SAIC Earnings Call Nuggets: Revenue Guidance by Segment and Tax Rate Outlook
SAIC (NYSE:SAI) recently reported its fourth quarter earnings and discussed the following topics in its earnings conference call.
Revenue Guidance by Segment
Christopher Sands – JPMorgan: This is actually Chris Sands on for Joe.. Mark I was wondering if you could help us out with revenue guidance by segment particularly in health, energy and civil mentioned is expected to be a growth engine over the next several years, but obviously it lagged particularly last year. When did that start to pick up and what are the big moving pieces there.
Mark W. Sopp – EVP and CFO: Chris we decided not to issue guidance for our segments at this time that’s something we may do later. So I’m going to refrain from doing that, but I will say and as you probably expect our commercial health business is expected to continue to be a growth engine for the company. I think the fed, civ area I think you mentioned that in your question will continue to be stressed and I think our intelligence and cyber business will continue to be a relative strength across the business, particularly in the government space. That about all the color I think we should provide in terms of segments at this time when we are preparing for the separation and get into a separate roadshows for the two parties closer to the transaction itself, I think you’ll expect to see more color there.
Christopher Sands – JPMorgan: Can you provide any color on the M&A pipeline and the environment there just given all the uncertainty and obviously we are very focused on the spin. So has that changed your behavior in that aspect at all.
John P. Jumper – President and CEO: This is John and I think, as we said before each quarter the Board considers all the opportunities and as M&A opportunities are in fact opportunistic you got to take them when they come. So we’re still sticking with our strategy that M&A is of what we’re looking for in our growth areas and we’ll stick with that, but those opportunities just have to be at the right place in the right time
Christopher Sands – JPMorgan: In terms of volume of opportunities, are you seeing more or less now than you were say 12 to 18 months ago?
John P. Jumper – President and CEO: Probably just because of the environment.
Christopher Sands – JPMorgan: Then, Mark, one last one. Is there any share repurchases factored into the guidance?
Mark W. Sopp – EVP and CFO: There is not Chris. We have a pretty small amount of creep, it’s about 5 million shares, so it’s not really moving the needle, but we have factored in and assume by that for fiscal ’14.
Tax Rate Outlook
Cai von Rumohr – Cowen and Company: Am I correct, this $140 million of expenses costs are included in your guidance?
Mark W. Sopp – EVP and CFO: Yes, Cai, that’s correct.
Cai von Rumohr – Cowen and Company: Which basically is saying you expect to have 8.5% to 9% margins sort of is the rough math on a go-forward basis in fiscal ’15, is that correct?
Mark W. Sopp – EVP and CFO: Well, we might have some issues in the tax rates and other matters Cai, because it’s not that high.

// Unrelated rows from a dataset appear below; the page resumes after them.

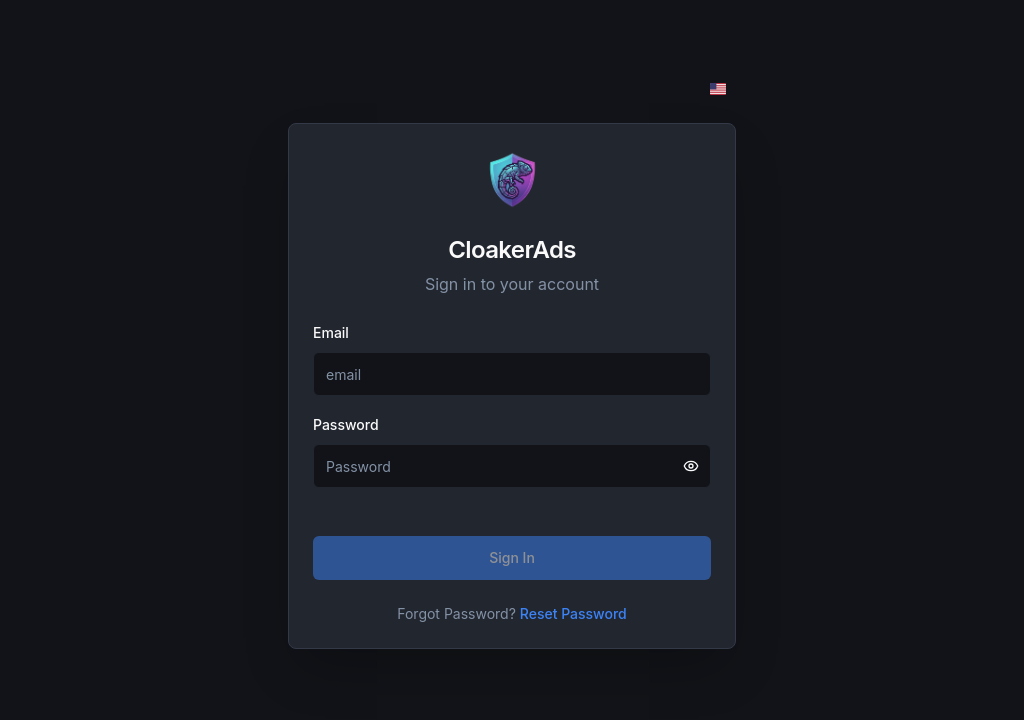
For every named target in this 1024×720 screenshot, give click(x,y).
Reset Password (573, 613)
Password (346, 424)
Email (331, 332)
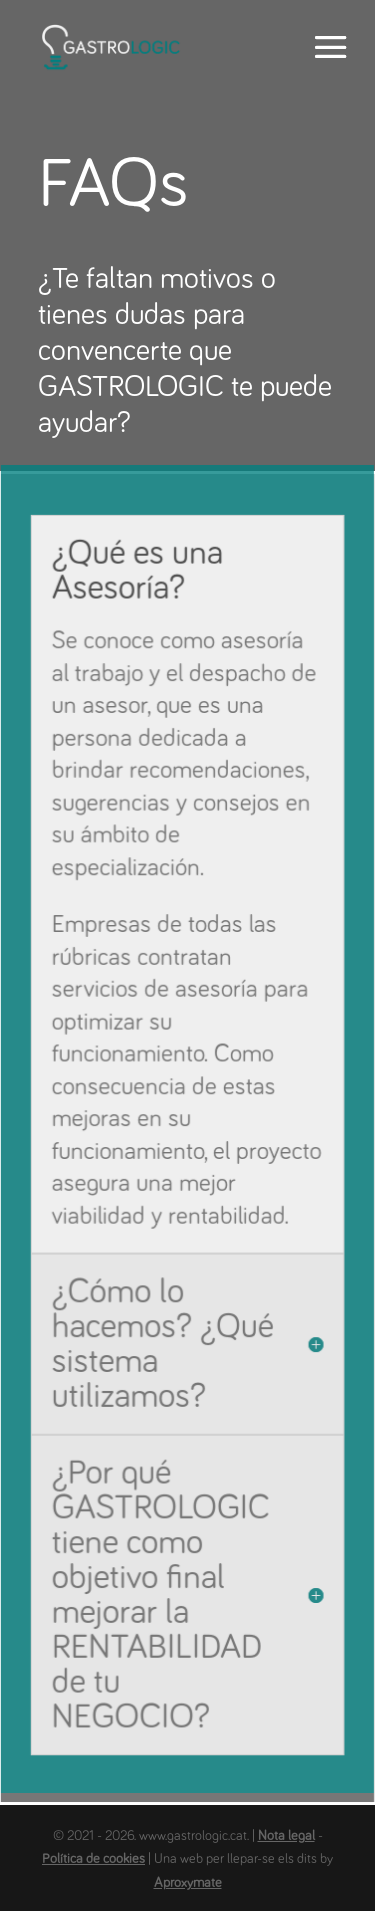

I mentioned in my remarks that absent those items, we expect to be in the mid 7% range.
Cai von Rumohr – Cowen and Company: Which means absent those items, I mean, because basically if those items are in there and you hit your number, you are in the 7% range with those items. So that’s the confusion I think that’s there?
Mark W. Sopp – EVP and CFO: We can perhaps work with you on the side, but we are quite convinced the 140, assuming that’s incurred of course and net of those will – well, pro forma for those if you add them back, if you will, will produce mid-7 range. There are some dynamics in the allowability of the 140s, so the sum of that piece is allowable other parts are not and so there is some recovery on part of the 140 that could be part of the dynamics there.
Cai von Rumohr – Cowen and Company: So, what sort of a tax rate, you said expense but just what sort of a tax rate are we looking at for the year?
Mark W. Sopp – EVP and CFO: Our normative tax rate is 36%. We have a slightly lower rate projected for ’14 due to the planned discrete item we have in settling in prior year items, but that’s just about 2 percentage points. So, if you’re really looking at longer-term think 36%, short-term we got about a 2% pickup in fiscal ’14.
Cai von Rumohr – Cowen and Company: My last one, if you could tell us the commercial healthcare, the maxIT, the Vitalize, what sort of growth did that commercial business have in the fourth quarter, and what are you assuming for fiscal ’14?
Mark W. Sopp – EVP and CFO: We were well into the double digits for all quarters of fiscal ’13. It was little stronger in the third quarter. There is a little bit of was little to slow down from some of the – I think confusion around some of the meaningful use regulations, but we are actually seeing restoration of momentum there already. So, we view that as temporary.